European leaders disagree over China’s EU investments
December 28th, 2010 - 11:34 pm ICT by BNO NewsBRUSSELS (BNO NEWS) — European leaders are in disagreement over limiting China’s European Union investments which increased by 12 percent this year, Deutsche Welle television reported on Tuesday.
European Union industry commissioner Antonio Tajani warned EU Member States on Monday about the growing influence China has in some strategic sectors of the European economy and added that EU businesses should be protected from possible future takeovers by Chinese companies.
In 2010, China’s direct investments in Europe increased by 12 percent, or 37 billion euros ($50 billion), while the EU invested a total of 3.8 billion euros ($5.1 billion) in China. The increment was the result of EU businesses which are expanding their investment from the manufacturing sector to services and other fields.
According to the EU statistical bureau Eurostat, from January to September, the EU exports to China reached 82.3 billion euros ($107.8 billion) which represented a 39 percent increase from 2009. In addition, EU imports from China were of 204.5 billion euros ($267.8 billion), increasing by 30 percent.
Commissioner Tajani added that the European Union should establish an agency to analyze acquisitions by a private or public foreign company in order to determine if it is harmful to the area, similar to the Committee on Foreign Investment in the United States.
However, not everybody agrees with Tajani’s point of view. German Economics Minister Rainer Bruederle said that instead of placing excessive controls on foreign investment, the EU must maintain open markets.

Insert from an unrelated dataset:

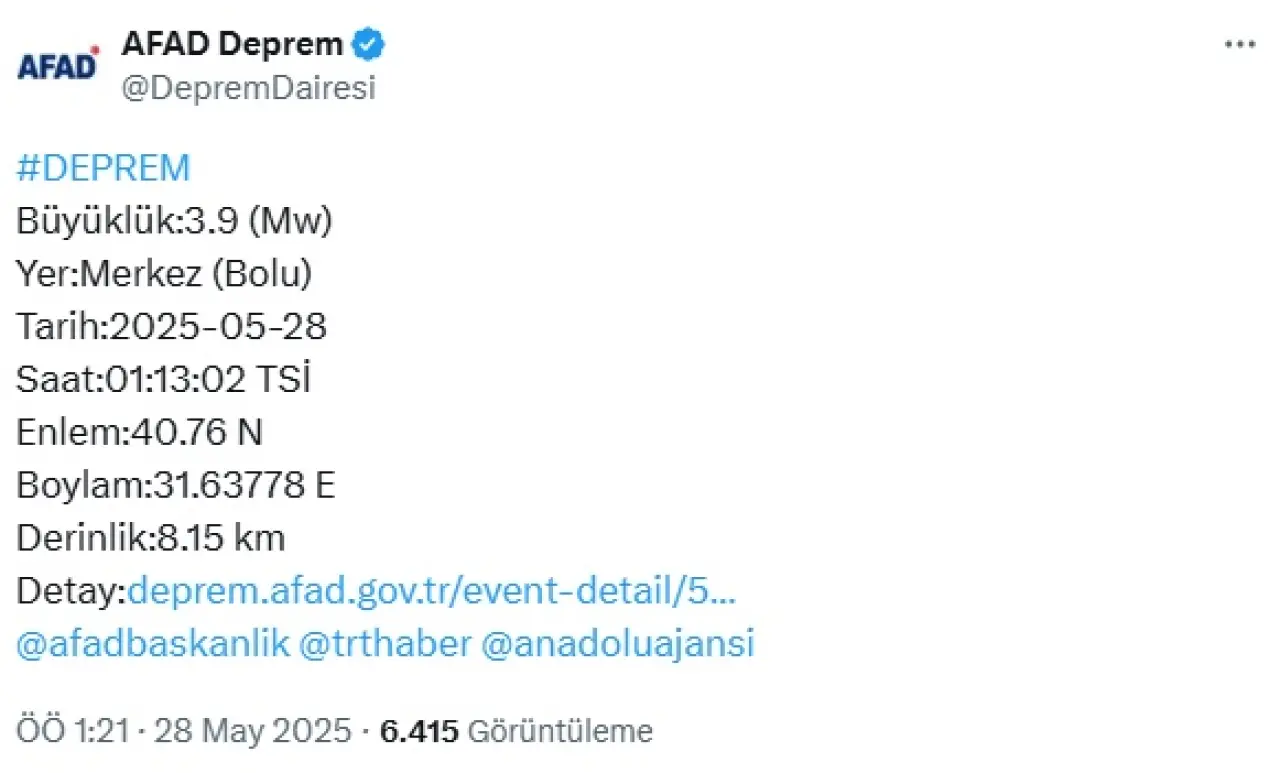Click the 6.415 Görüntüleme view count
Image resolution: width=1280 pixels, height=773 pixels.
click(517, 731)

The German minister rejected Tajani’s proposal of a regulation agency but agreed that some examinations may be necessary to address security and public order concerns. Bruederle stressed that the EU should instead offer attractive conditions for foreign investors.
Last week, China said that it will continue investing in the EU Member States as it is an attractive market and to help the region boost its economy.
Last summer, in an example of the increasing investment of China in the EU, Chinese company Geely purchased Swedish acclaimed carmaker Volvo. Previously, China focused on investing raw materials from Latin America and Africa but lately it has changed its target to purchasing European businesses.
On Sunday, Song Zhe, head of the Chinese mission to the EU, said that the increasing activity of China in Europe was attributable to the economic complementarity of the two sides which is beneficial and fundamental to the economic recovery.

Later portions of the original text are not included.